### TASK BRIEF
Arrange the lines of the listing below as a numbered list, starting at the line that contains "You are a computer-use" and ending at the last line of the listing, with both ends included. Skip any blank lines, and leave the pictures out of your answer.

### EXERCISE DATA
####

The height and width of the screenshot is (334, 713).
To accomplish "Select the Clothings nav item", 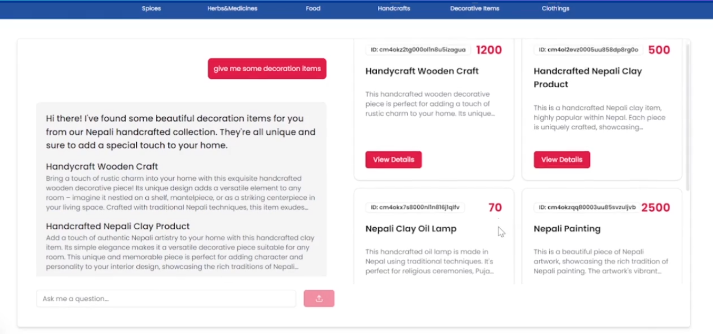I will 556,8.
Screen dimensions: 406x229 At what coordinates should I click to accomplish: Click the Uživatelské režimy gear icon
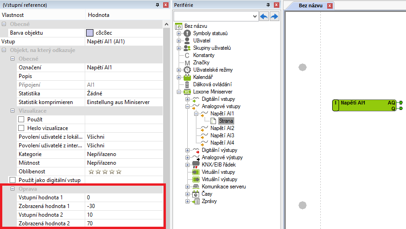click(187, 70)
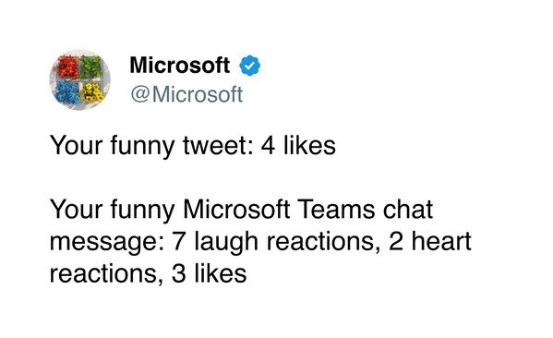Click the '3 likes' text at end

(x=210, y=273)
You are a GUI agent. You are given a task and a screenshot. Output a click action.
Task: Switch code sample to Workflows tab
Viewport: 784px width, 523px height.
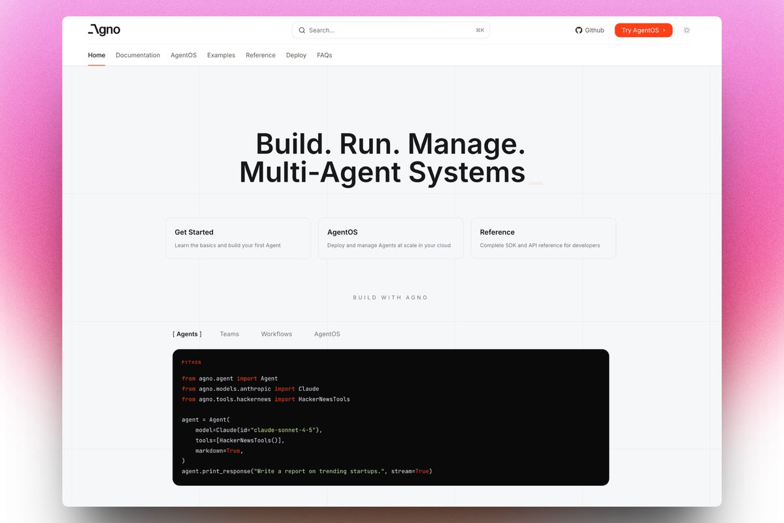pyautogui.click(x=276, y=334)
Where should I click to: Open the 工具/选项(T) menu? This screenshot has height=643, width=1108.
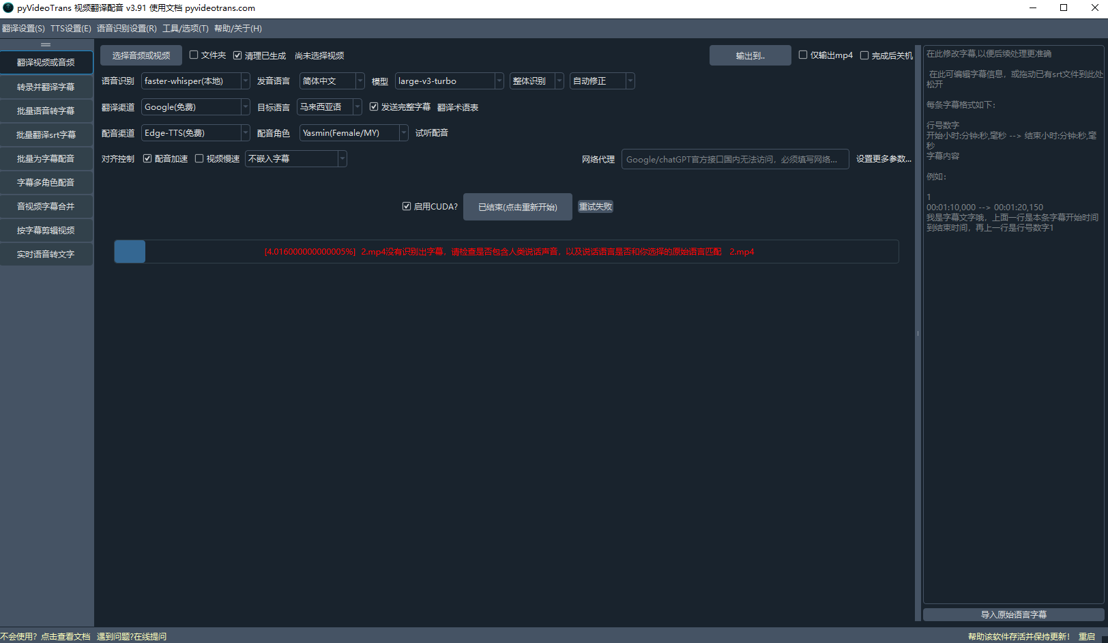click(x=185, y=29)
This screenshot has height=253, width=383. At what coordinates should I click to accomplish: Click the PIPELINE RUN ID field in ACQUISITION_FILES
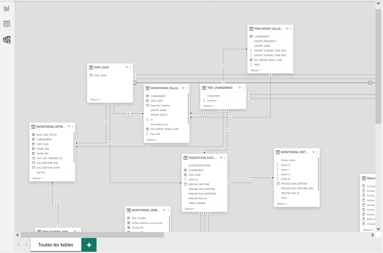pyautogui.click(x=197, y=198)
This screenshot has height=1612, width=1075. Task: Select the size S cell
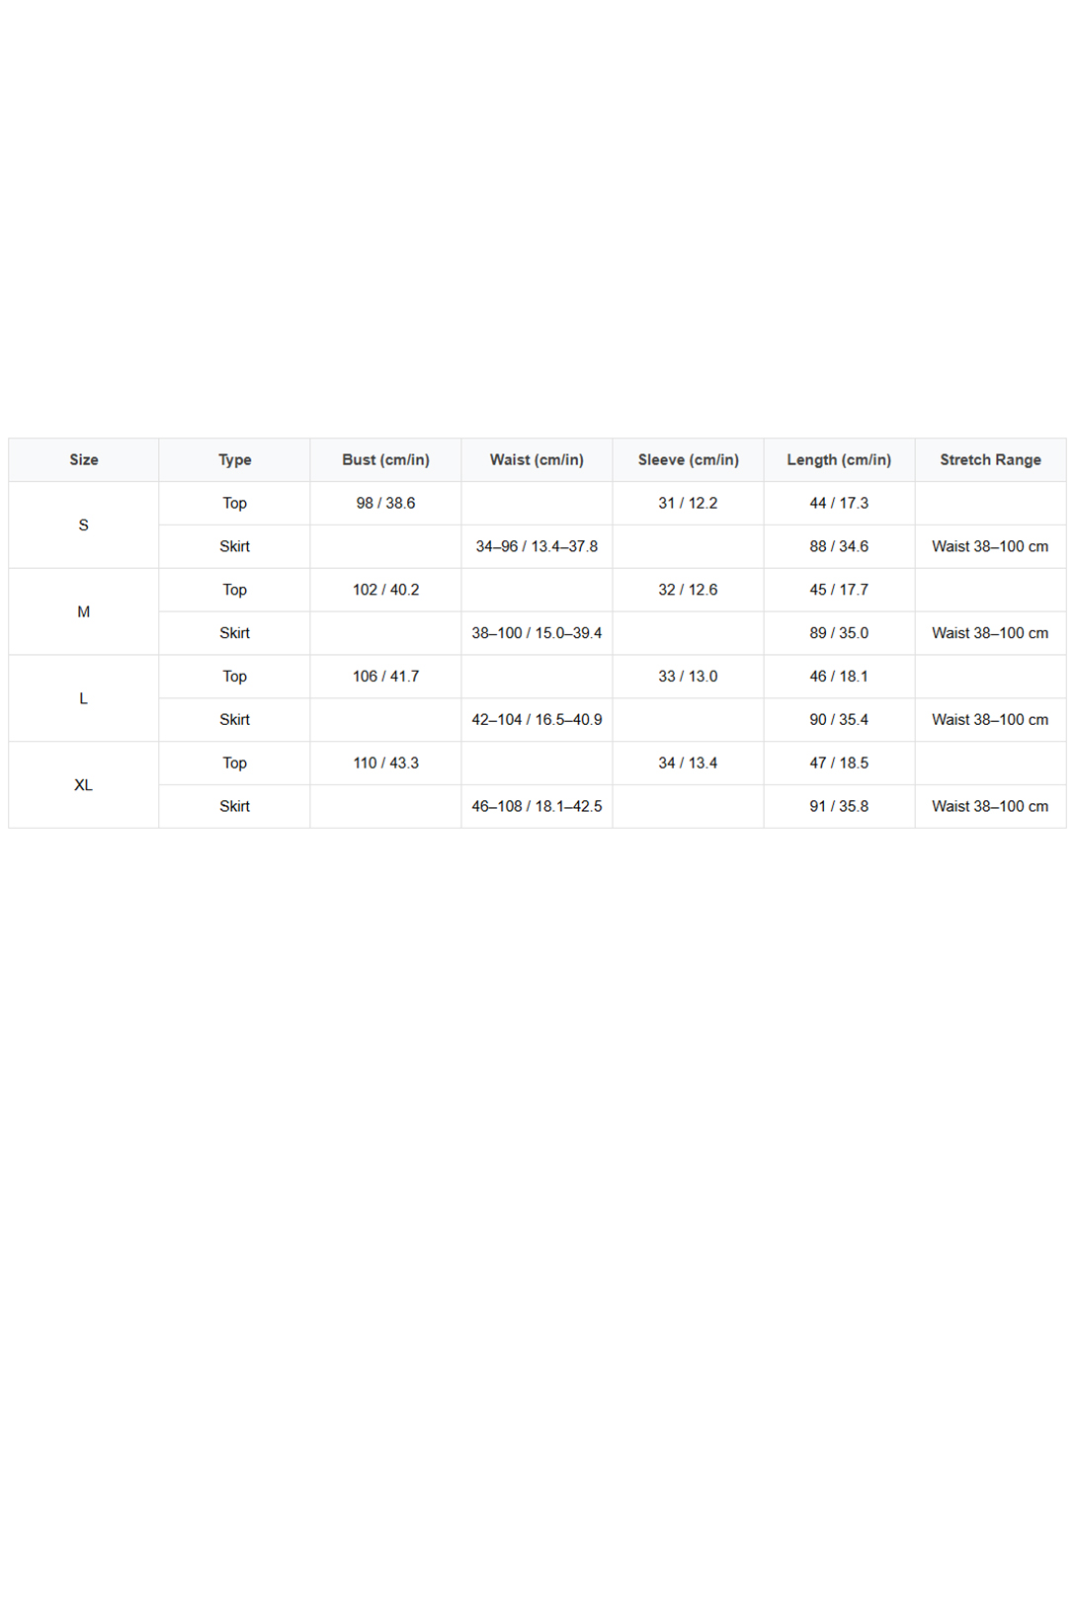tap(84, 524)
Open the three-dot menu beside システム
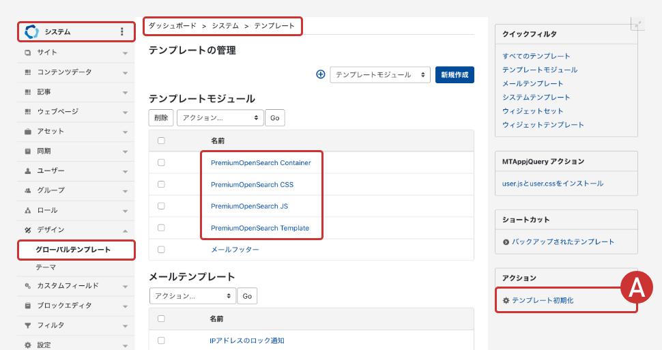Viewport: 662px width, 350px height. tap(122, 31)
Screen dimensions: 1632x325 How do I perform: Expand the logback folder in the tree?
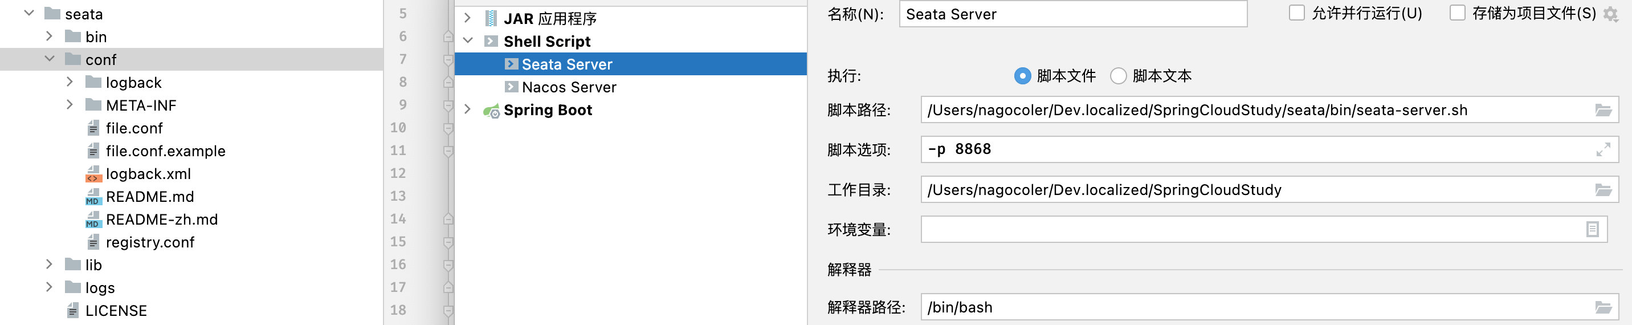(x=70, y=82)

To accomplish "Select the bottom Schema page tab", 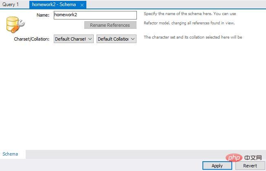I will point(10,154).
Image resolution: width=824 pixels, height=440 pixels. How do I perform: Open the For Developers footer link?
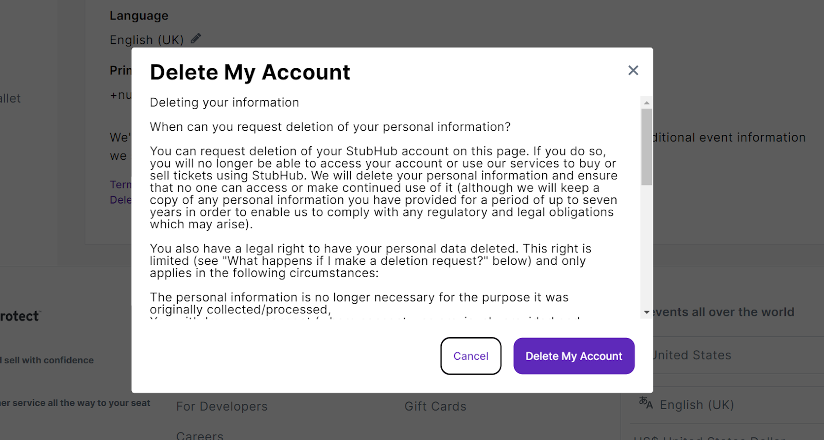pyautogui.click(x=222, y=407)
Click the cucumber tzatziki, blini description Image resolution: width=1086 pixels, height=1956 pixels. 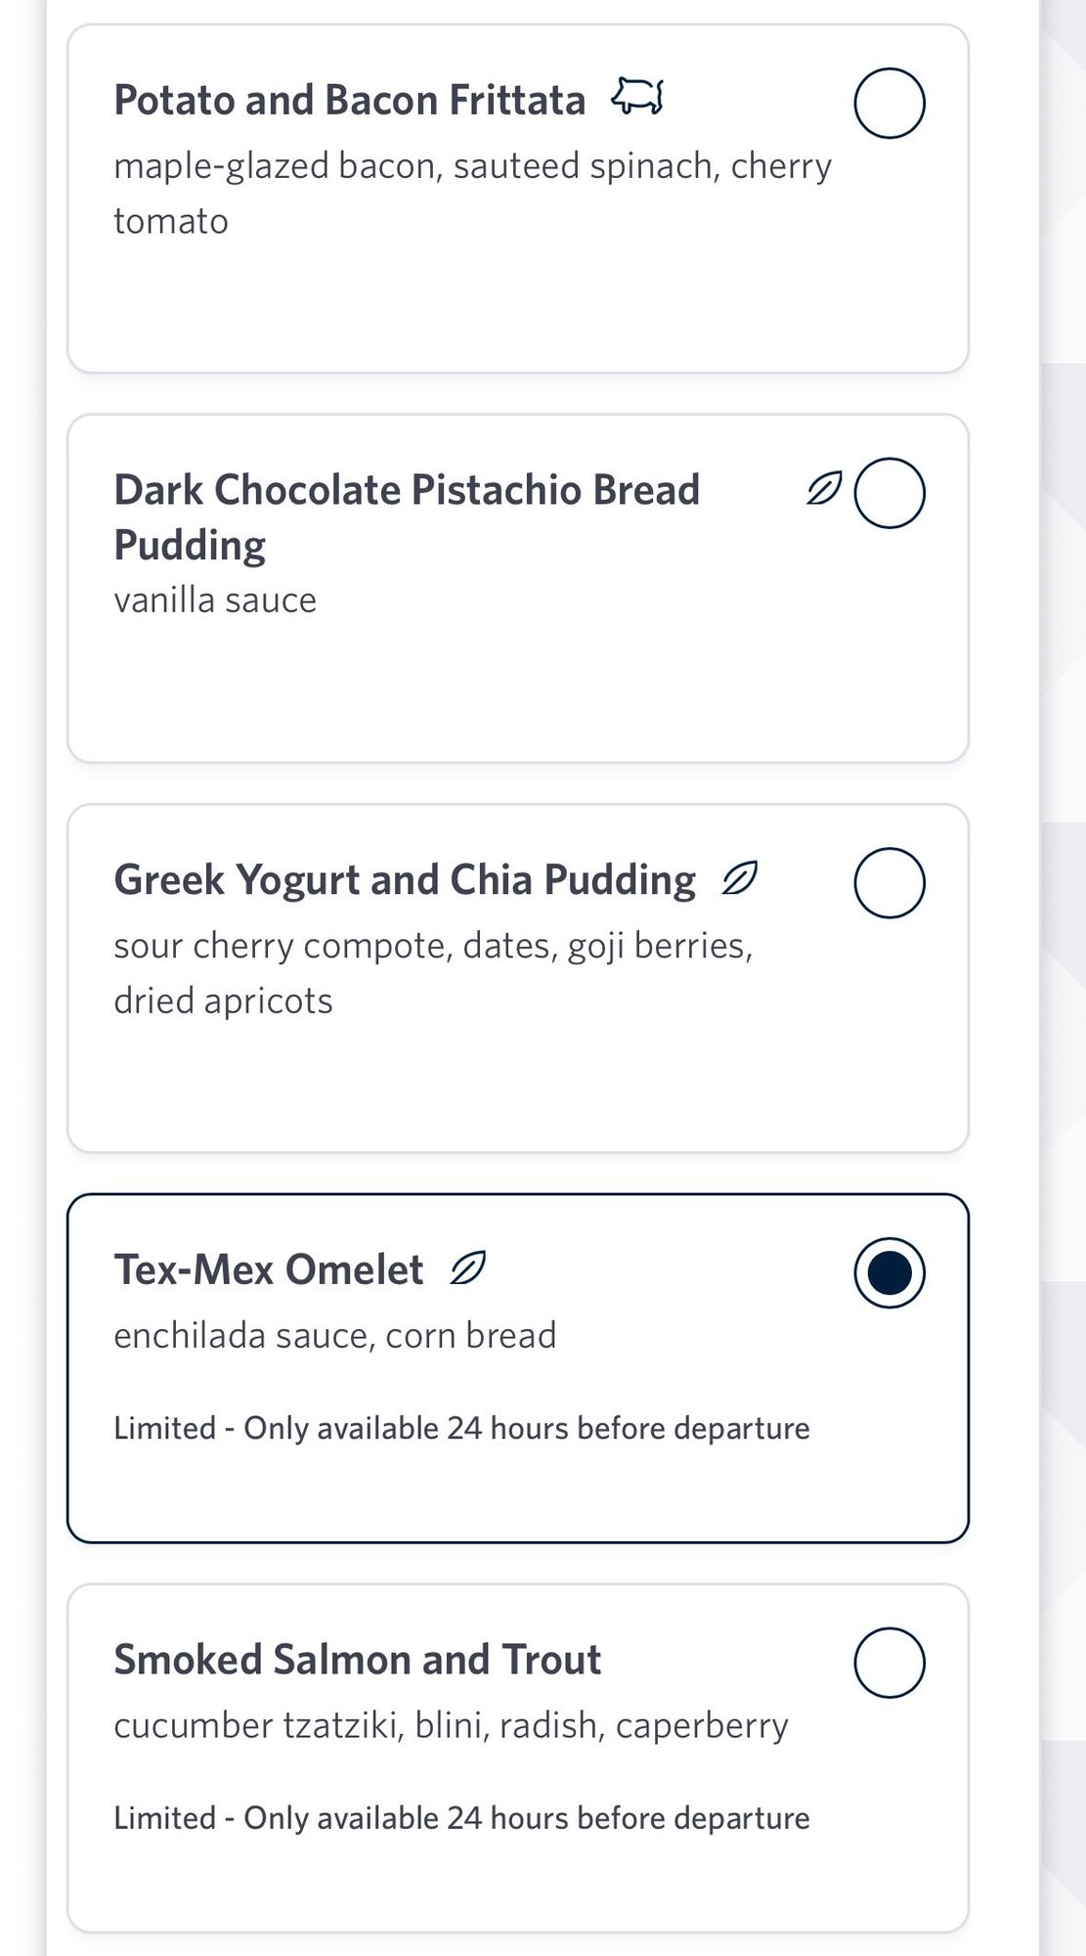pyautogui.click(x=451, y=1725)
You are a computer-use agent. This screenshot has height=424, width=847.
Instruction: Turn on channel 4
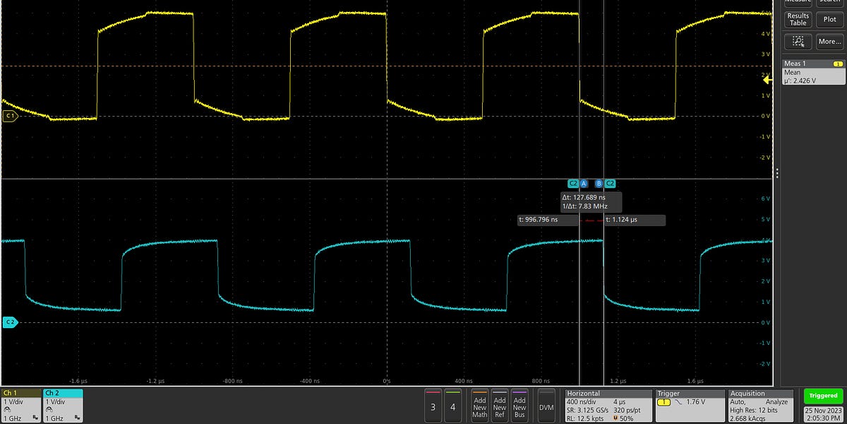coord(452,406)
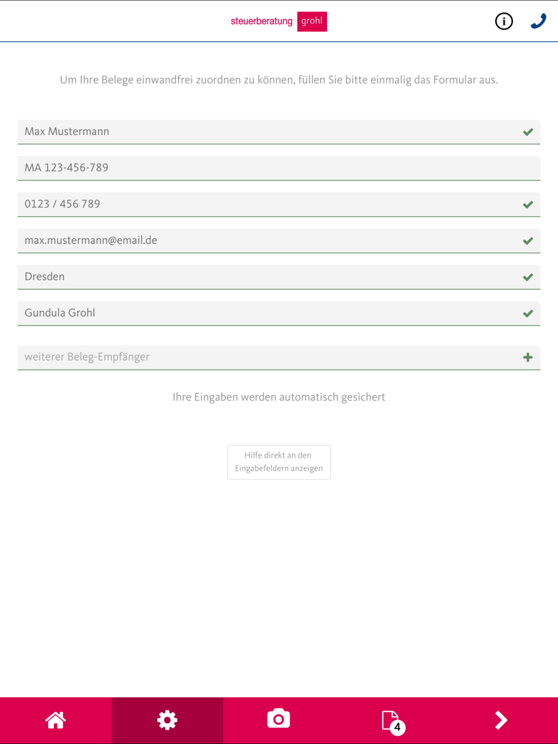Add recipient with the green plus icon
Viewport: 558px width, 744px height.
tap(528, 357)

####

### SOLUTION TO THIS TASK
1. You are a computer-use agent. This screenshot has height=424, width=847.
2. Instruction: Turn on channel 4
3. coord(452,406)
4. Add recipient with the green plus icon
5. Viewport: 558px width, 744px height.
6. tap(528, 357)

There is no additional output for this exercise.